Un défi politique pour les chercheurs
En Angleterre, depuis un peu moins de 10 ans, on a vu une tentative de diffusion très directe, où le ministère stipule un système d’enseignement, prétendu être «evidence based». L’influence principale est une synthèse de la recherche sur «effective teaching», avec le traitement de certains aspects mathématiques influencé par la recherche en «mathematics education». Ce qui est à noter est que si «la didactique ne parle pas de nombreuses questions très pratiques qui se posent dans l'organisation des enseignements» [Arnoux], les autorités se tournent vers ceux qui sont prêts à proposer des réponses déjà travaillées. Cela comprend aussi «un côté des sciences cognitives» [Arnoux], notamment les aspects visuels/auditifs/kinesthésiques et les «thinking skills». Beaucoup d’enseignants sont très positifs envers cette initiative, parce qu’ils considèrent qu’elle fournit des outils efficaces, même si certains jugent partial le choix et superficiel l’usage de ces outils.

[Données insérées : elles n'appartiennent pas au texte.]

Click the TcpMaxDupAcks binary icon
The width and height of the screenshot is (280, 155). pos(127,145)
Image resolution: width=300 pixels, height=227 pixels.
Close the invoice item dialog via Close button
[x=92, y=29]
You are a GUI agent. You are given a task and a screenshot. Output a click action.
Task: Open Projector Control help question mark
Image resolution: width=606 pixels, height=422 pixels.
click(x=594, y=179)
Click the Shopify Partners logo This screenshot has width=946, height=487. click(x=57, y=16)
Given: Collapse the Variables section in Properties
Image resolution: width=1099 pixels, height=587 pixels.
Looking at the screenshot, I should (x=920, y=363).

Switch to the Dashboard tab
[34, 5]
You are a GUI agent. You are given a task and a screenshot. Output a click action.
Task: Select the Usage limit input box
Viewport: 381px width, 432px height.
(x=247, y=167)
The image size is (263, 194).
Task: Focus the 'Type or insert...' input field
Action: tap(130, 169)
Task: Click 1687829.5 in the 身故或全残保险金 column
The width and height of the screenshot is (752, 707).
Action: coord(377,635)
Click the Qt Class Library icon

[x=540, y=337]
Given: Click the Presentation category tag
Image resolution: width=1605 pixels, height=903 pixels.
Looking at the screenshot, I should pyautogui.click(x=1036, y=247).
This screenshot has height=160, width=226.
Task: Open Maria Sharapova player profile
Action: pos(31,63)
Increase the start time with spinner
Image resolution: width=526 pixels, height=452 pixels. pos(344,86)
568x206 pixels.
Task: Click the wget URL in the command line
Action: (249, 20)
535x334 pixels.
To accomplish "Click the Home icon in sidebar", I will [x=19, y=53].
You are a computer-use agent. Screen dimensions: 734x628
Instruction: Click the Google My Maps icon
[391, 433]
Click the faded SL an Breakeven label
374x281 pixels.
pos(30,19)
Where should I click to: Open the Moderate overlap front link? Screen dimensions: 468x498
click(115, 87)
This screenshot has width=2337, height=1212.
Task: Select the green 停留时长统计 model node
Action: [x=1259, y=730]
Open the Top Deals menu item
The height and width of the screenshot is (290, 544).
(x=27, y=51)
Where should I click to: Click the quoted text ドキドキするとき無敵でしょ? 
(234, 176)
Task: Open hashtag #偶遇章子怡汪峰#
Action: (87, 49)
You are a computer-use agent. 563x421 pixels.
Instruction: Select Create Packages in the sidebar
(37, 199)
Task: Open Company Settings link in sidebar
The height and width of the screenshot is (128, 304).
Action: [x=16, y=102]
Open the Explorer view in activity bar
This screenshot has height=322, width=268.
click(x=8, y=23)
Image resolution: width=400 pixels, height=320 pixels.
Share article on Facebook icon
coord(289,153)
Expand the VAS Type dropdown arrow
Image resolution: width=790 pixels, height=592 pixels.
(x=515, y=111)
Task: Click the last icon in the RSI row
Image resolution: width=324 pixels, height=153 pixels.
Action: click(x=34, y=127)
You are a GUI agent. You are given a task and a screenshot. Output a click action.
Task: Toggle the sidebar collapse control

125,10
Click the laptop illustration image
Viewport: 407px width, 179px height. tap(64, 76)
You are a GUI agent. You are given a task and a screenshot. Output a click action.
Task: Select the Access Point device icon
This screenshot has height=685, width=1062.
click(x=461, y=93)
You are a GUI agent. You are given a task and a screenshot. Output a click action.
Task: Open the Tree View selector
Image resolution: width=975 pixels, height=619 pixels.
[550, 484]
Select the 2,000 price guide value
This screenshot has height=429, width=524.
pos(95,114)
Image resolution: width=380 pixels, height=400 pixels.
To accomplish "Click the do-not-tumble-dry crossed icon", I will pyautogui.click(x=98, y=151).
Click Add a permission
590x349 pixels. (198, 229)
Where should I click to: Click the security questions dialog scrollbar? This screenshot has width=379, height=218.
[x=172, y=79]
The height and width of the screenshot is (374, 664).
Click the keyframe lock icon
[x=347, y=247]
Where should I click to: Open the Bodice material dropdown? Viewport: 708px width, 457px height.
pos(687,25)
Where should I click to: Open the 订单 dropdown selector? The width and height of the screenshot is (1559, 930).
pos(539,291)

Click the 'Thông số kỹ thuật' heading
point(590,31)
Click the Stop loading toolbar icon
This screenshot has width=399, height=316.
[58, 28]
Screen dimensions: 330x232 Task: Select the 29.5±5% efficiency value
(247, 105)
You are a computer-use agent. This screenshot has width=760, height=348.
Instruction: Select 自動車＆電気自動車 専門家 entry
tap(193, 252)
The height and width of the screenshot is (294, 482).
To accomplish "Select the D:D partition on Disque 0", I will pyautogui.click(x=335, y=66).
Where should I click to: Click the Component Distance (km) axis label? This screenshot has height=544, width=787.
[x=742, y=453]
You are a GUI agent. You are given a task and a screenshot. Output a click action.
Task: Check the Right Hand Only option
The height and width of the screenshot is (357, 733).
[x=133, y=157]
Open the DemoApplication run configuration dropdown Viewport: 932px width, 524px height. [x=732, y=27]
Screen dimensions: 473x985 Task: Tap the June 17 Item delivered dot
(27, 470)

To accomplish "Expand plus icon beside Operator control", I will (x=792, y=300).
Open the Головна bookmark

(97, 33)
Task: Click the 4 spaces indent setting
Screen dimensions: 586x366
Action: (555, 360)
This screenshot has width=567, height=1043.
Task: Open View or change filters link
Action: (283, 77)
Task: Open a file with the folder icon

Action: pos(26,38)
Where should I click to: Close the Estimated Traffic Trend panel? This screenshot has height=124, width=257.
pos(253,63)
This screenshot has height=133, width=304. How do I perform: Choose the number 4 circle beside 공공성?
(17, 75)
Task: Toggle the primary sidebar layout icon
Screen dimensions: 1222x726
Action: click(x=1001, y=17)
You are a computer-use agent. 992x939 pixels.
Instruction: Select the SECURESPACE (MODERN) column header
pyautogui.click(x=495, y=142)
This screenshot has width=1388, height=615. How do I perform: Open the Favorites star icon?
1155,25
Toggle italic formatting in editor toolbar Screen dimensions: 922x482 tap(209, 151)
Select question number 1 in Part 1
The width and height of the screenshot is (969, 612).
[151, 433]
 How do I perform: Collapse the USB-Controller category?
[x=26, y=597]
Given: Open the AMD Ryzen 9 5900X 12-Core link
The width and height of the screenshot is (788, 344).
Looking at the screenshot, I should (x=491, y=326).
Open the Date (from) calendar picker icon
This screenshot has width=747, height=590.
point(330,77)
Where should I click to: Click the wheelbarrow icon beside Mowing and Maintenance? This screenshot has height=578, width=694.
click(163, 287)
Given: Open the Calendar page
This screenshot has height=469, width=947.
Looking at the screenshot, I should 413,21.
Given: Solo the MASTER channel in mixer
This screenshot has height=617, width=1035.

Le défi politique pour les chercheurs en «mathematics education» est de trouver des moyens d’engagement constructif avec de telles initiatives, qui respectent les complexités dont ils sont conscients.
Par exemple, collectivement, le «British Society for Research into Learning Mathematics» a collaboré avec le «British Educational Research Association», pour préparer des synthèses de recherche, présentées sous formes accessibles:
Teaching and Learning in Primary Numeracy http://www.bera.ac.uk/publications/pdfs/numeracyreview.pdf
Sont surtout visés les usagers professionnels, ainsi How do we teach children to be numerate ?:
http://www.bera.ac.uk/publications/pdfs/520668_Num.pdf?PHPSESSID=74cec33ed848a7095cfbf084a53a4f2e
En effet, un effort de «vulgarisation», non seulement «des résultats de la recherche» [Arnoux] mais de différentes perspectives que la recherche apporte, est nécessaire.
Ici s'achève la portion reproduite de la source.